_WHAT IS REQUIRED_:
Where a record contains a picture, omit the picture and repeat the rest exactly.

•••

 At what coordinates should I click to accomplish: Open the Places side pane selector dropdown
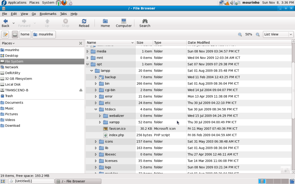[x=8, y=43]
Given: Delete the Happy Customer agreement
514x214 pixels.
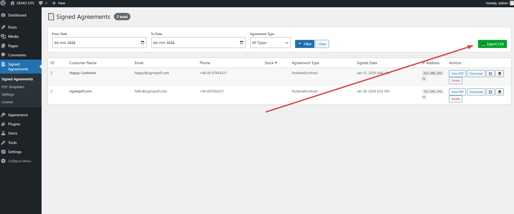Looking at the screenshot, I should click(455, 81).
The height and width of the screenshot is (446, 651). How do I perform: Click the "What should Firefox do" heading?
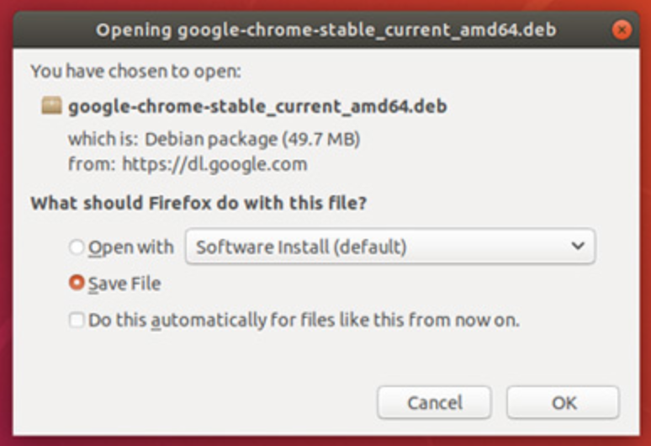[x=198, y=203]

•••

_WRITTEN RESPONSE_:
 At what coordinates should I click to accomplish: Open the Places side pane selector dropdown
[x=8, y=43]
Given: Delete the Happy Customer agreement
514x214 pixels.
Looking at the screenshot, I should click(455, 81).
The height and width of the screenshot is (446, 651). How do I perform: Click the "What should Firefox do" heading?
[x=198, y=203]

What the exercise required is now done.